# [HOW TO COMPLETE THIS TASK]
The response must be made up of the lines in the entries below that contain "agent".

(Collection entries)
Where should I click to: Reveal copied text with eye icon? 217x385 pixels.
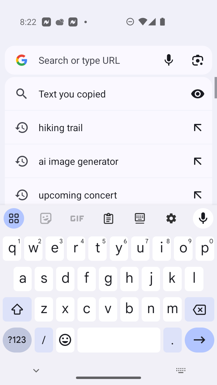[198, 94]
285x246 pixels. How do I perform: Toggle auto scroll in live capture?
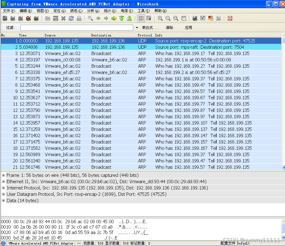pos(149,18)
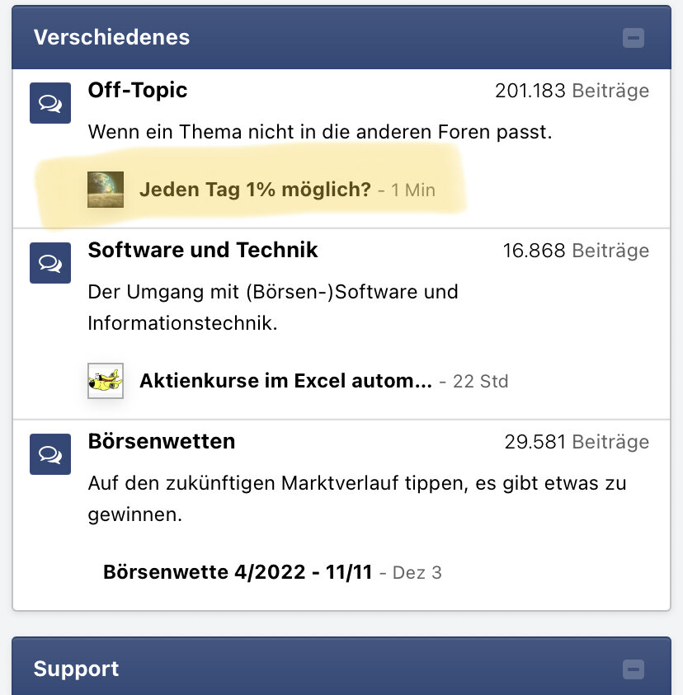The height and width of the screenshot is (695, 683).
Task: Open thread 'Börsenwette 4/2022 - 11/11'
Action: [x=238, y=571]
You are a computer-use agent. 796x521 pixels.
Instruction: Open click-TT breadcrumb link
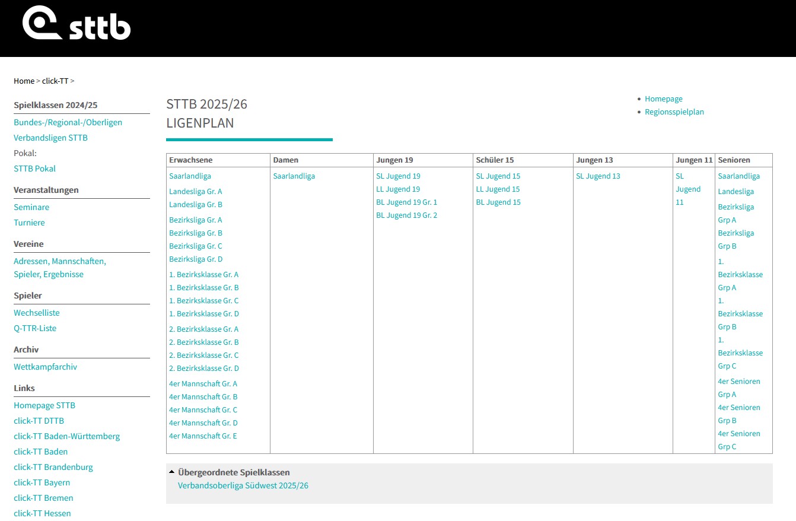tap(55, 81)
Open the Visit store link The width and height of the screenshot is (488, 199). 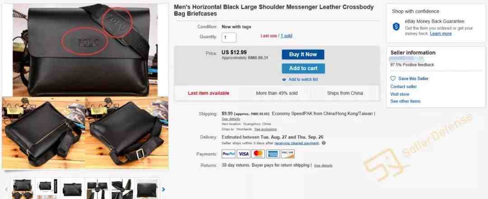399,94
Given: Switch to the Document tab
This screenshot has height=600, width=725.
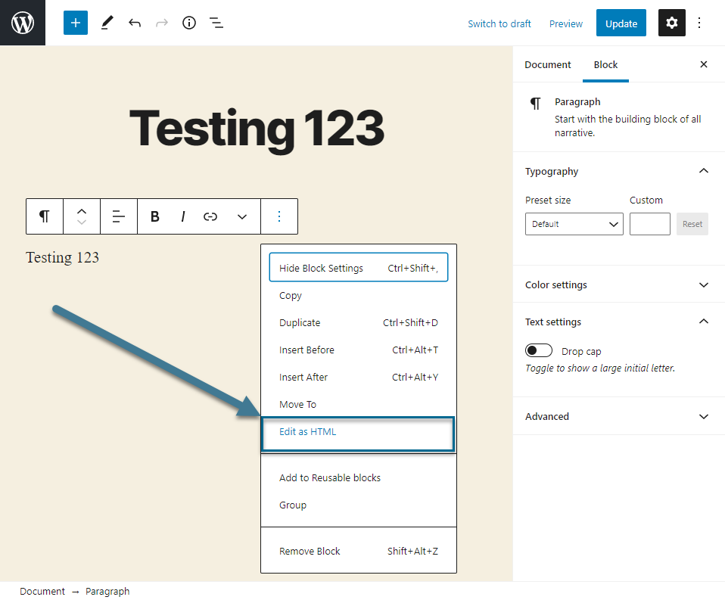Looking at the screenshot, I should pos(548,65).
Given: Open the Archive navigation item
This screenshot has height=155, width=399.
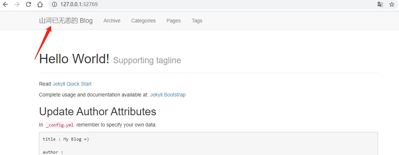Looking at the screenshot, I should pyautogui.click(x=112, y=21).
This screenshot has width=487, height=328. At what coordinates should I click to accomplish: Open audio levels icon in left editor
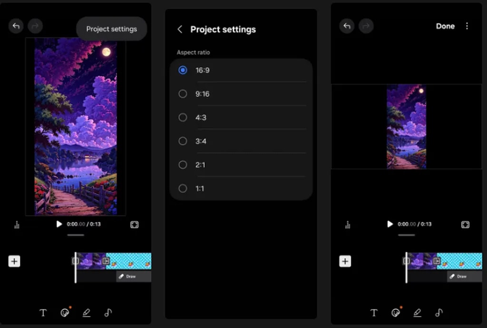coord(17,225)
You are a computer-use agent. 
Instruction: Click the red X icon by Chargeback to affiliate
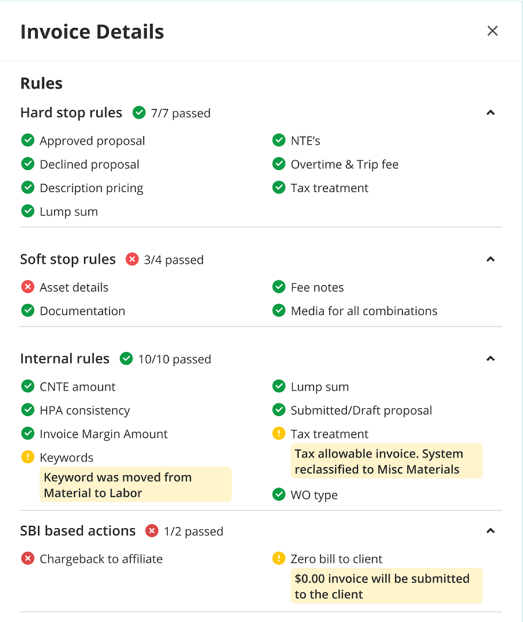[27, 558]
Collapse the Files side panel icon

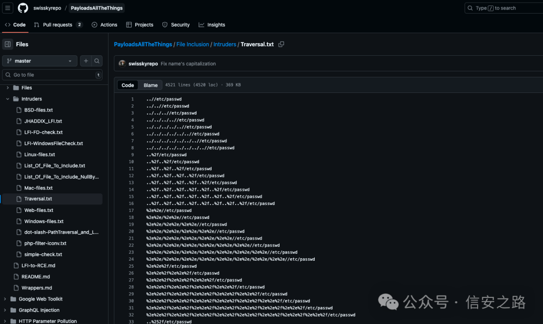point(8,44)
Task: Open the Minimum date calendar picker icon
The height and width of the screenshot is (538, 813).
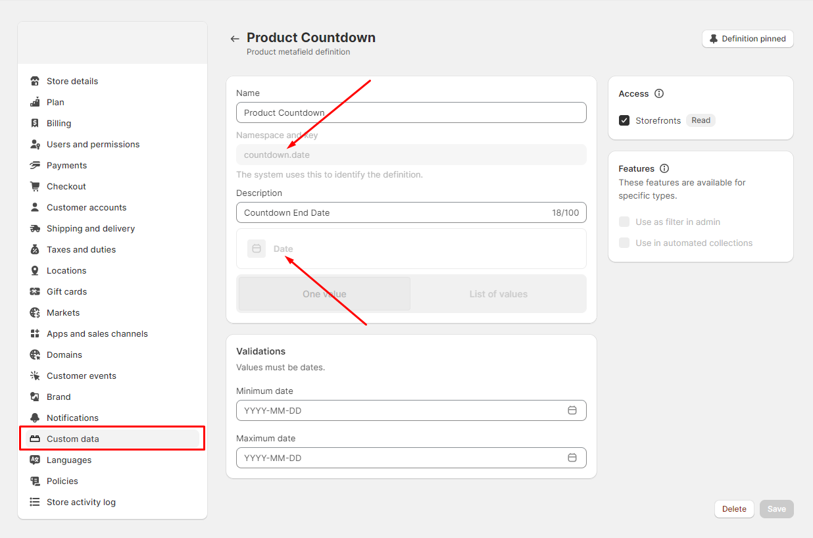Action: (x=572, y=410)
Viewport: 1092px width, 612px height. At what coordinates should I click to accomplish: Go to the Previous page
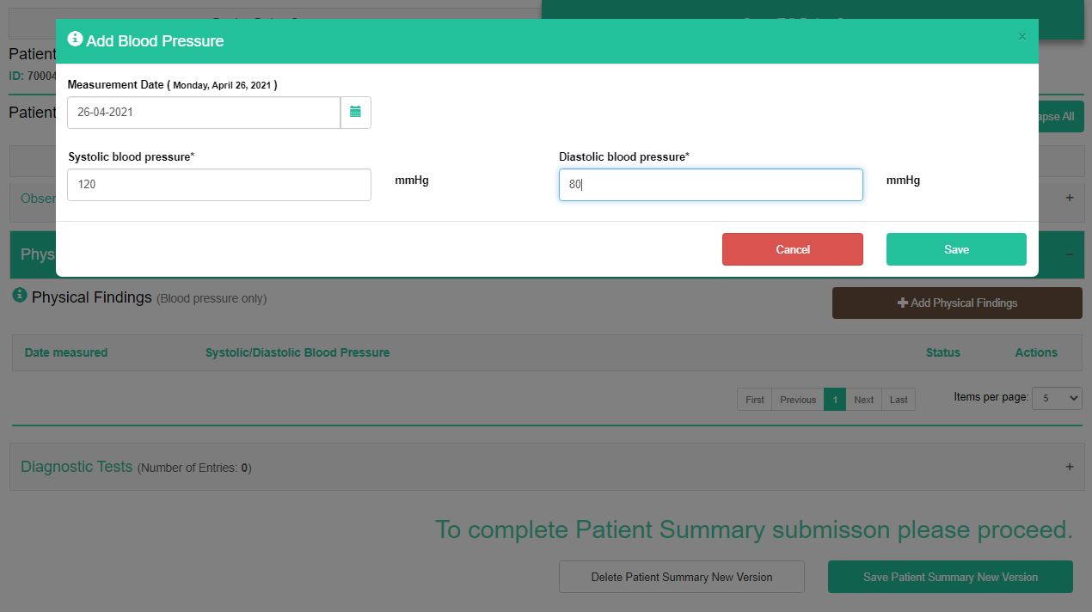(x=797, y=400)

# [ANSWER BELOW]
You are a computer-use agent. 796x521 pixels.
You are a computer-use agent. 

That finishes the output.